Russia has built complex layers of defenses to hold back Ukraine's counteroffensive.
The first line has been hard to pass, but analysts say too many resources have been focused on it.
A change in command likely means Russia's not utilizing the depths of its defenses, analysts say.
Russia has made a tactical mistake in expending too much manpower and weaponry on its first line of defense and leaving its deeper lines weaker, analysts told The Kyiv Independent.
While Russia has built complex, multi-layered defenses, consisting of dense minefields, tank obstacles, and fortifications across hundreds of miles, they have not been using them strategically.
Ukraine's initially slow-moving counteroffensive has made some notable gains in recent weeks, particularly in breaking through the first defensive line on the Zaporizhzhia front in the south of the country.
Michael Kofman, a defense analyst and senior fellow at Carnegie Endowment for International Peace, told The Kyiv Independent that Ukraine was now working on breaching the second line.
Ukrainian generals say that the second line of defense will likely be far easier to break through, the Kyiv Independent reported.
Although Russia has built a "defense in depth" — consisting of multiple positions spread across a territory that allow forces to fall back and grind down the enemy's advance — it has spent most of the counteroffensive using the bulk of its troops to defend in front of the first line, analysts told the paper.
Russian forces have also been conducting counterattacks ahead of this line, which Kofman said has been a "very costly strategy" as they have lost significant amounts of armored fighting vehicles and troops.
"The defense was counting on the [Russians] being able to retreat," Viktor Kivliuk, a retired Ukrainian colonel with the think tank Center for Defense Strategies, told the paper. "But if there is no one left to retreat from the first line, who will defend the second?"
"The enemy has a lot of infantry but not enough equipment and IFVs and is forced to run around on their legs where maneuvers are concerned," he said. "They're doing what commanders tell them, but their shortages prevent them from doing it correctly."

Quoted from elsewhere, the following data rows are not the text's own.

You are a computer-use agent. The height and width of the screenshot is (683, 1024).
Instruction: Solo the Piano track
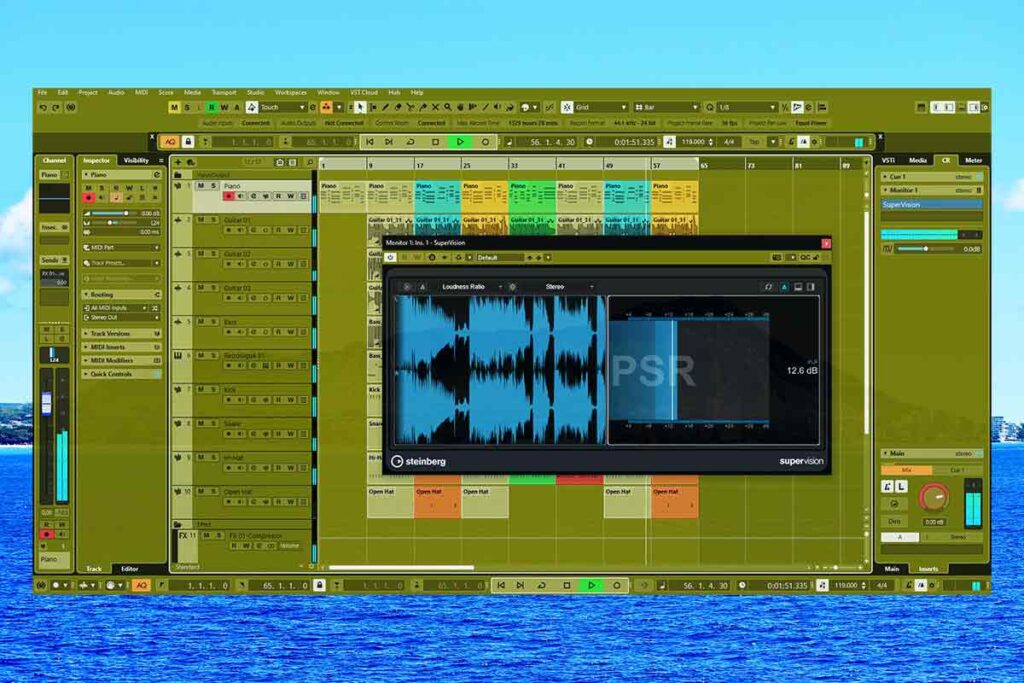212,185
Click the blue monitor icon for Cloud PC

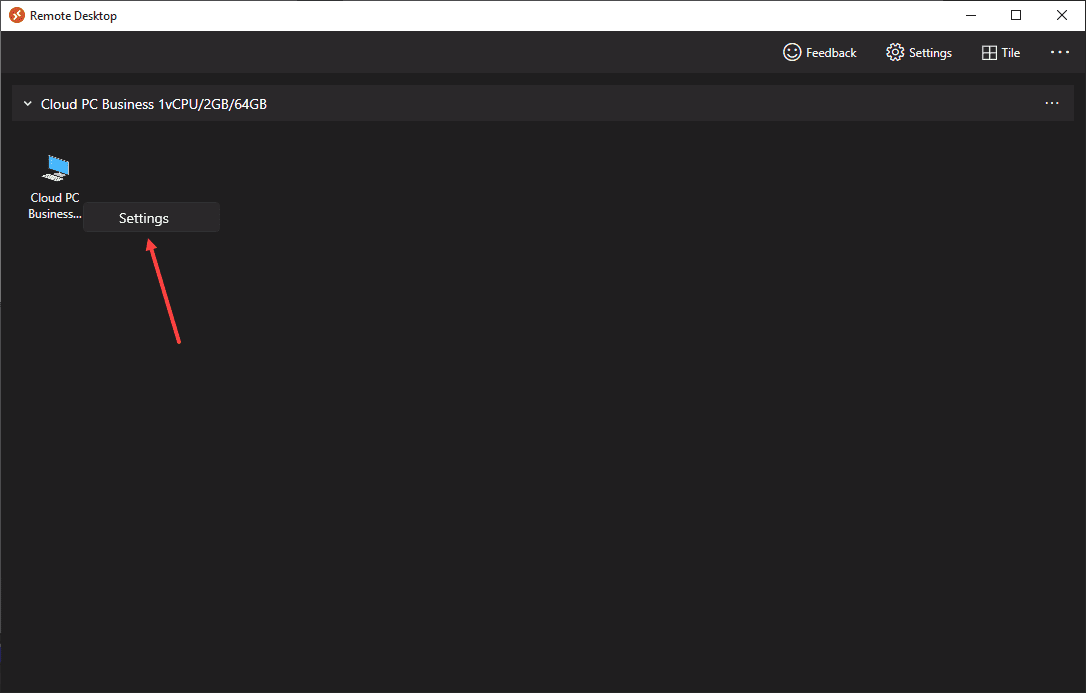point(55,167)
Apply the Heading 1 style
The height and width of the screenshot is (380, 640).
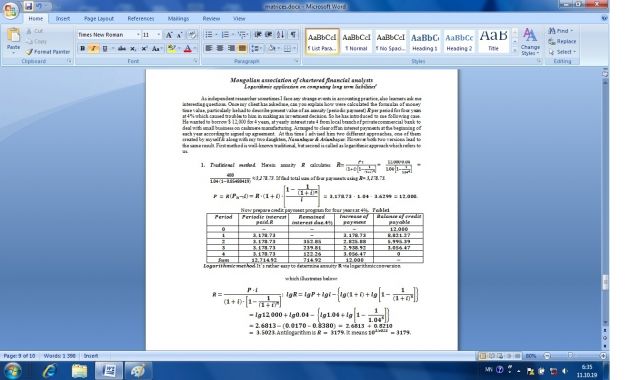[425, 41]
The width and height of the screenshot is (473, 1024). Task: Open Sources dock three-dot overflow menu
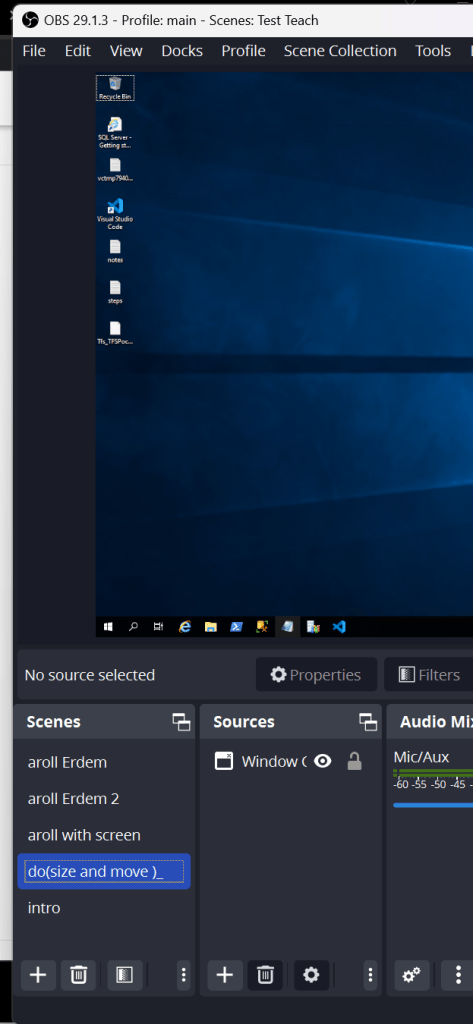click(370, 975)

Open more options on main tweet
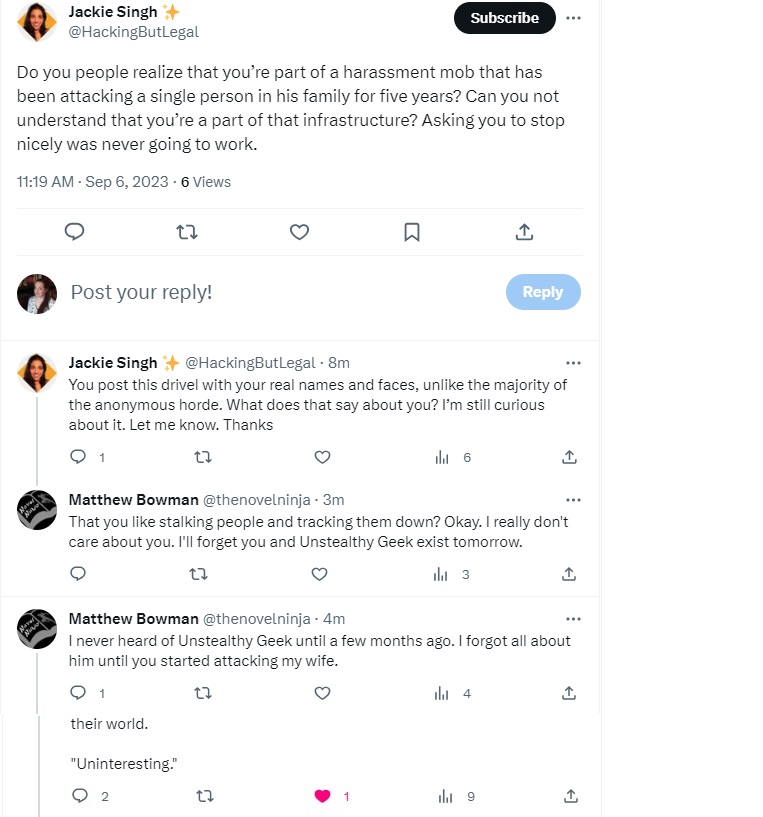pyautogui.click(x=573, y=18)
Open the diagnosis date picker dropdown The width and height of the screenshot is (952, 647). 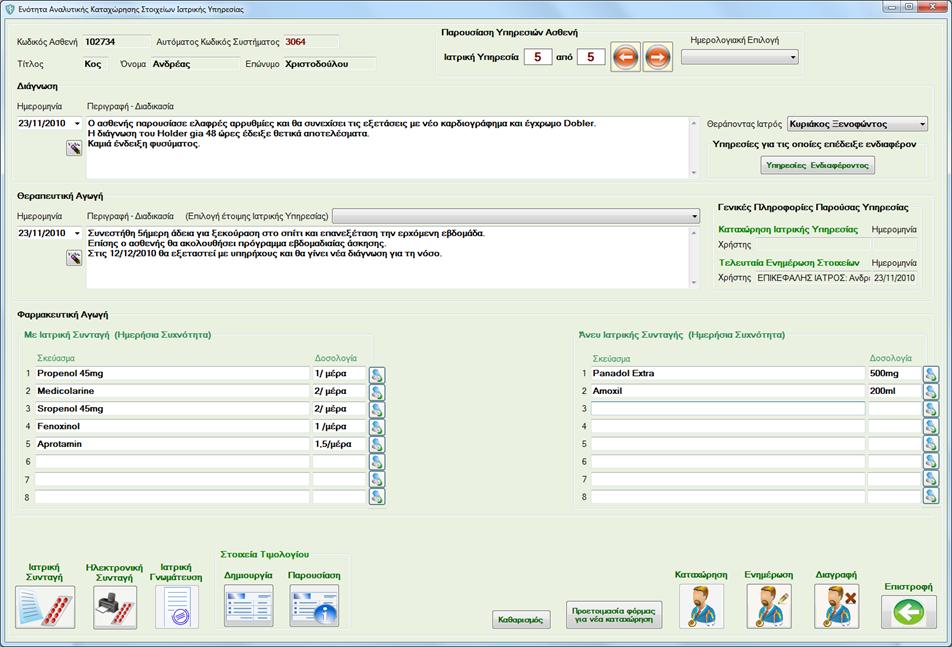pos(78,124)
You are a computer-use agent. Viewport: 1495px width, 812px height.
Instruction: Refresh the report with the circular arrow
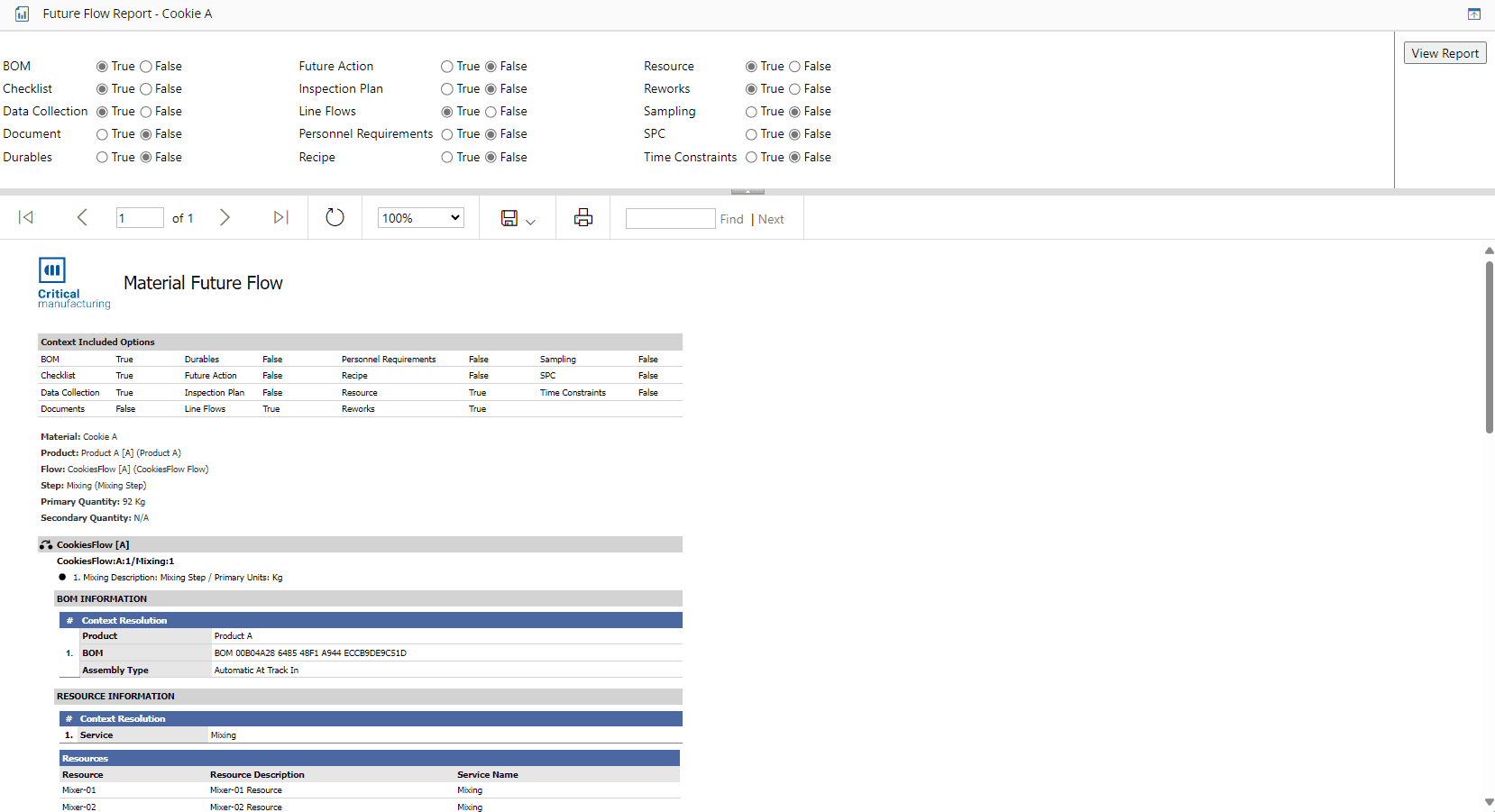pyautogui.click(x=335, y=217)
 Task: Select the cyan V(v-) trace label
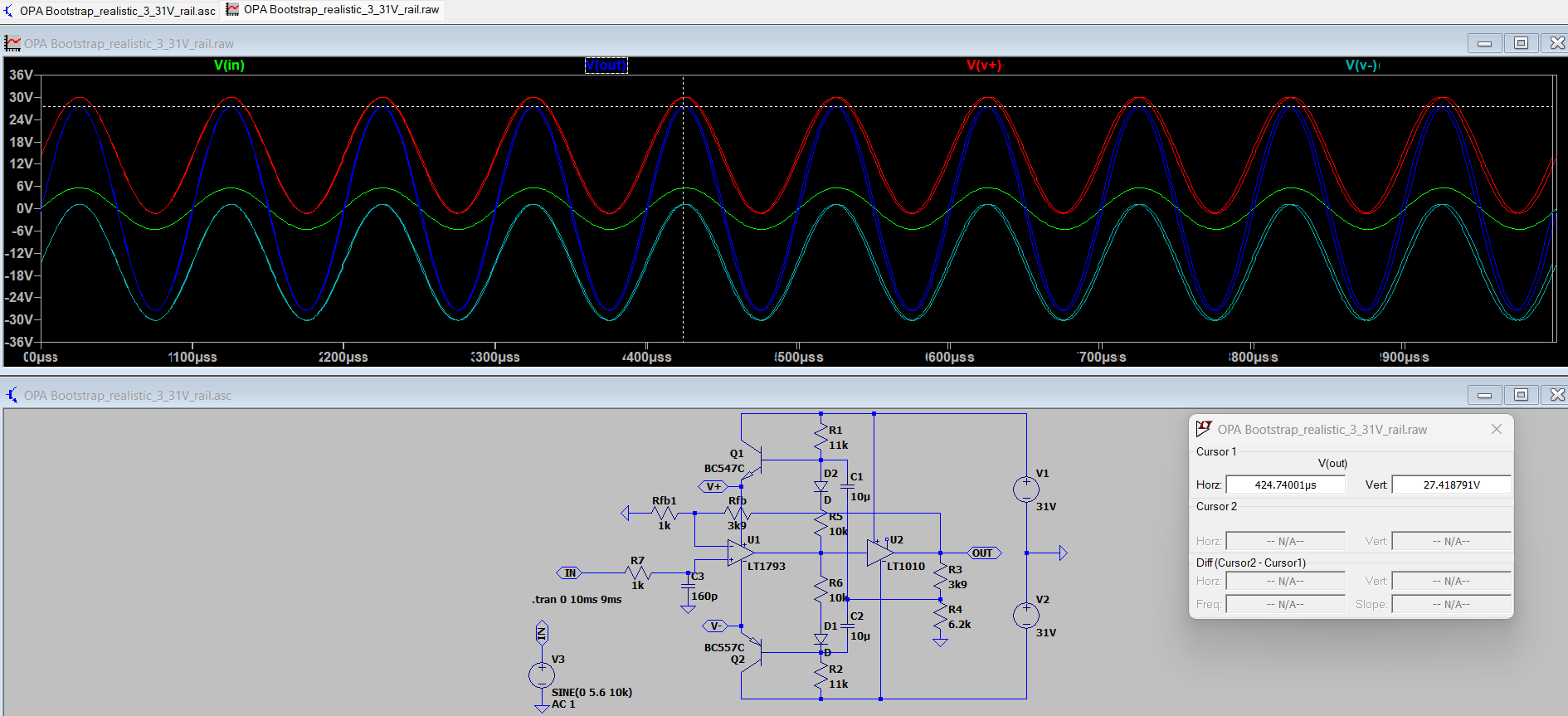(x=1361, y=65)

The defensive lines were built under the command of Sergei Surovikin, a Russian general who had been described as "absolutely ruthless" and with "little regard for human life" by former colleagues, as Insider previously reported.
Surovikin, who is nicknamed "General Armageddon," disappeared from public view following the Wagner Group mutiny in June because of his links to the group.
Now, with General Valery Gerasimov in charge, Russian forces appear to be using a different strategy than what the defensive lines were built for.
Kofman told the paper that while Surovikin wanted a classic positional defense, Gerasimov preferred an active defense, including regular counterattacks, Kofman said.